The third argument (FUN) needs to be a function itself that takes as its first argument a vector containing the elements of the row (1) or column (2) of the matrix/data.frame. As an example, consider the following contrived example:
eg <- data.frame(aa = 1:5, bb = 11:15)
apply(eg, 1, mean)
## [1] 6 7 8 9 10
# similar to your use, will not work; this error comes from mean not getting
# any arguments, your error above is because
apply(eg, 1, mean())
## Error in mean.default() : argument "x" is missing, with no default
Realize that mean is a function itself, not the return value from a function (there is more to it, but this definition works). Because we're iterating over the rows of eg (because of the 1), the first iteration takes the first row and calls mean(c(1, 11)), which returns 6. The equivalent of your code here is mean()(c(1, 11)) will fail for a couple of reasons: (1) because mean requires an argument and is not getting, and (2) regardless, it does not return a function itself (in a "functional programming" paradigm, easy in R but uncommon for most programmers).

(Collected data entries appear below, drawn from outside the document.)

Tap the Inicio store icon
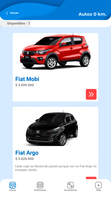This screenshot has height=197, width=111. pos(12,185)
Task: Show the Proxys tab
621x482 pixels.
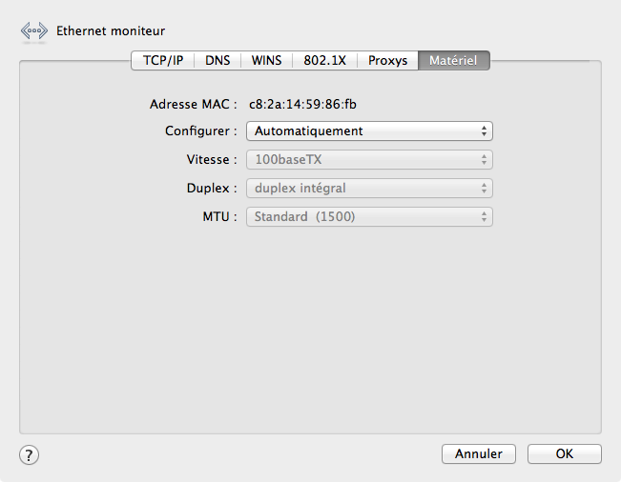Action: pos(387,60)
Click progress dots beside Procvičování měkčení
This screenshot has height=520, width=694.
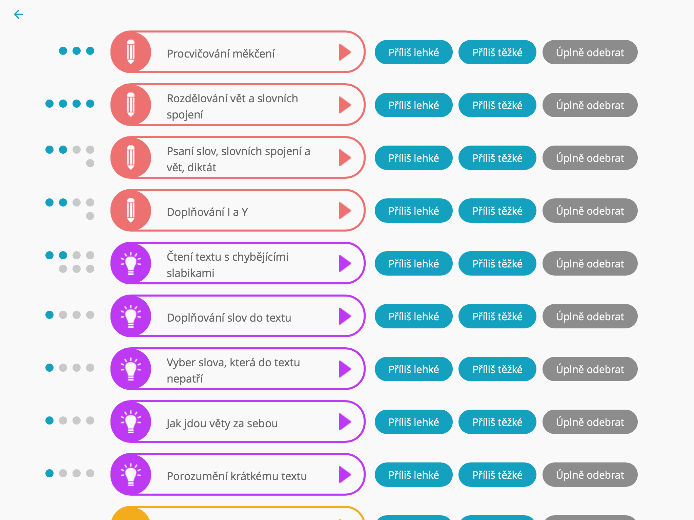point(77,51)
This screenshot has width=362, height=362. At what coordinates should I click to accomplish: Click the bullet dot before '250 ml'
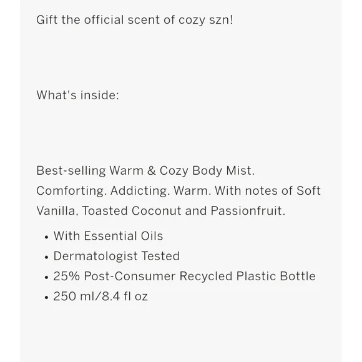coord(47,297)

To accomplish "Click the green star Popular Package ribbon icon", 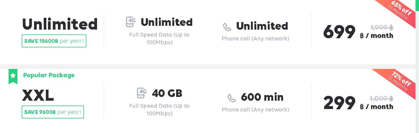I will coord(13,76).
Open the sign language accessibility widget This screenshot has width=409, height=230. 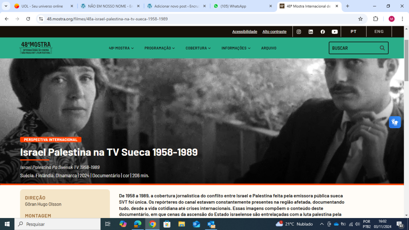tap(395, 122)
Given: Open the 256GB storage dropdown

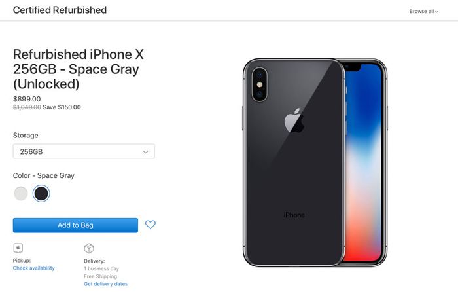Looking at the screenshot, I should pos(84,151).
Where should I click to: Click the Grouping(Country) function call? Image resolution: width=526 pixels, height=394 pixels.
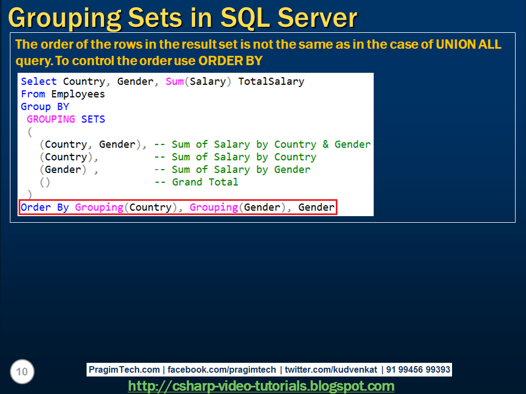tap(127, 207)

In the example here, mean will accept a single argument which is typically a vector of numerics. In your case, your function fishertest requires two arguments (templated by my previous answer to your question), which does not work. You have two options here:
Change your fishertest function to accept a single vector as an argument and parse the index numbers from it. Bothing of the following options do this:
fishertest <- function(v) {
x <- v[1]
y <- v[2]
ratReplicateName <- names(ratSplit[x])
## ...
}
or
fishertest <- function(x, y) {
if (missing(y)) {
y <- x[2]
x <- x[1]
}
ratReplicateName <- names(ratSplit[x])
## ...
}
The second version allows you to continue using the manual form of fishertest(1, 57) while also allowing you to do apply(eg, 1, fishertest) verbatim. Very readable, IMHO. (Better error checking and reporting can be used here, I'm just providing a MWE.)

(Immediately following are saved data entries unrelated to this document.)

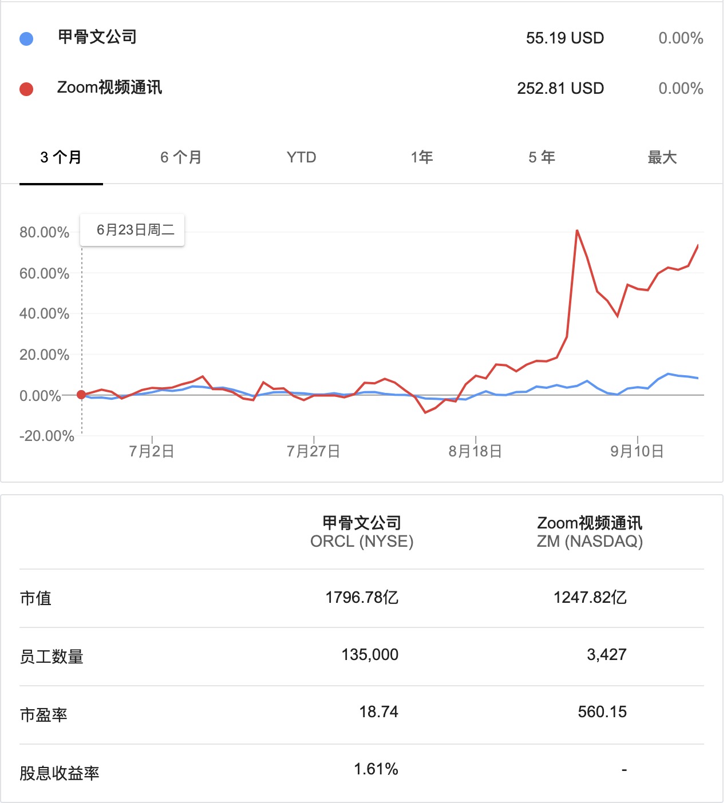Switch chart to 1年 view
727x803 pixels.
(x=422, y=157)
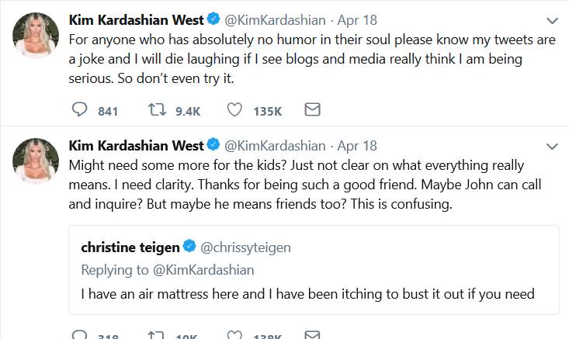Viewport: 569px width, 339px height.
Task: Open Apr 18 timestamp of second tweet
Action: [x=356, y=146]
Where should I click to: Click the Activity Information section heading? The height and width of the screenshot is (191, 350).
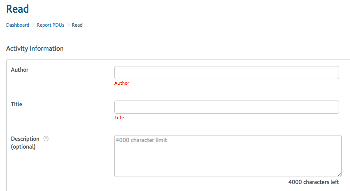[x=35, y=49]
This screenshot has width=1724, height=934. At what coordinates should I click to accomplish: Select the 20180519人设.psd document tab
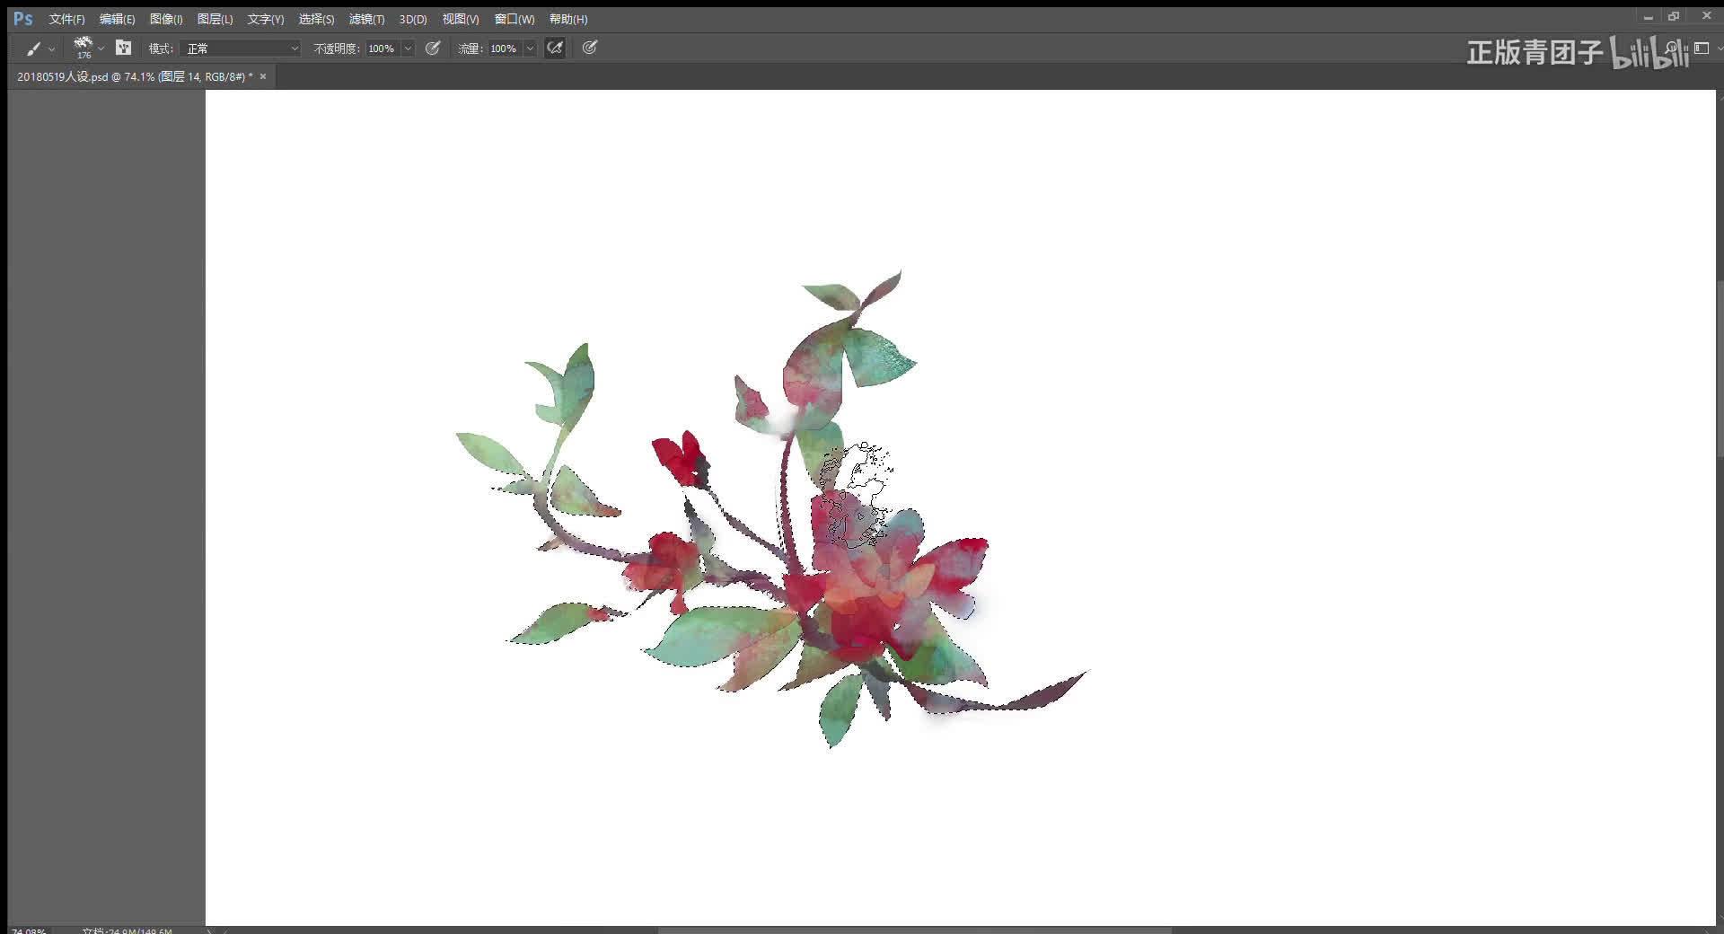[135, 77]
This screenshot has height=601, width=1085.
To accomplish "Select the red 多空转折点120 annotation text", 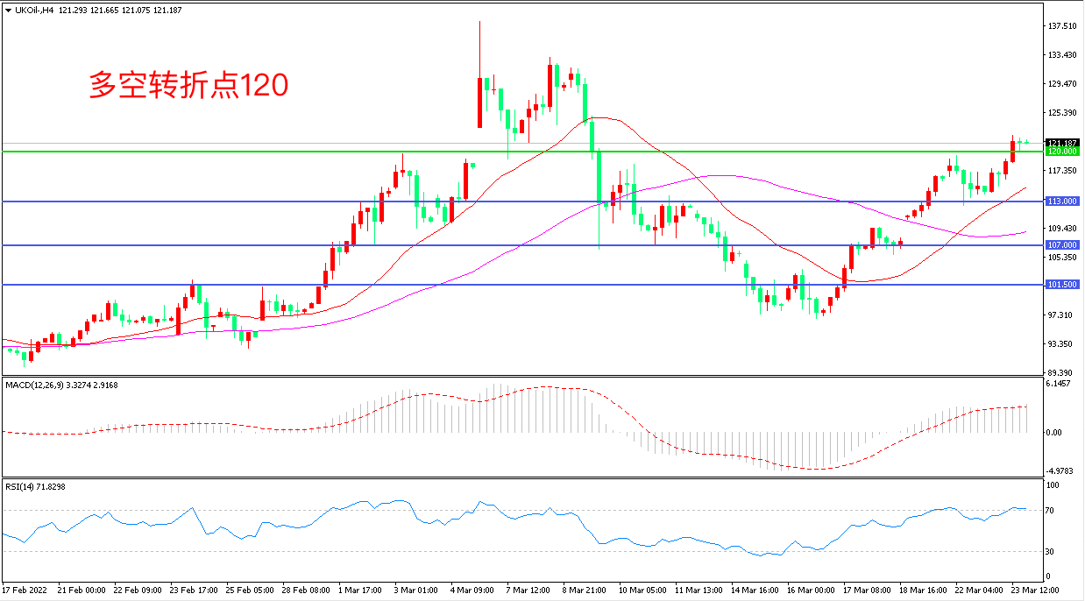I will tap(188, 85).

Write an anonymous function to take the vector and split it up appropriately. This anonymous function could look something like function(ii) fishertest(ii[1], ii[2]). This is typically how it is done for functions that either do not transform as easily as in #1 above, or for functions you cannot or do not want to modify. You can either assign this intermediary function to a variable (which makes it no longer anonymous, figure that) and pass that intermediary to apply, or just pass it directly to apply, ala:
.func <- function(ii) fishertest(ii[1], ii[2])
apply(eg, 1, .func)
## equivalently
apply(eg, 1, function(ii) fishertest(ii[1], ii[2]))

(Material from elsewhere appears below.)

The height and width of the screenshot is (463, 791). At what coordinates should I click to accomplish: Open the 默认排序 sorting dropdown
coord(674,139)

There are two reasons why many people opt to name the function: (1) if the function is used multiple times, better to define once and reuse; (2) it makes the apply line easier to read than if it contained a complex multi-line function definition.
As a side note, there are some gotchas with using apply and family that, if you don't understand, will be confusing. Not the least of which is that when your function returns vectors, the matrix returned from apply will need to be transposed (with t()), after which you'll still need to rbind or otherwise aggregrate.
This is one area where using ddply may provide a more readable solution. There are several tutorials showing it off. For a quick intro, read this; for a more in depth discussion on the bigger picture in which ddply plays a part, read Hadley's Split, Apply, Combine Strategy for Data Analysis paper from JSS.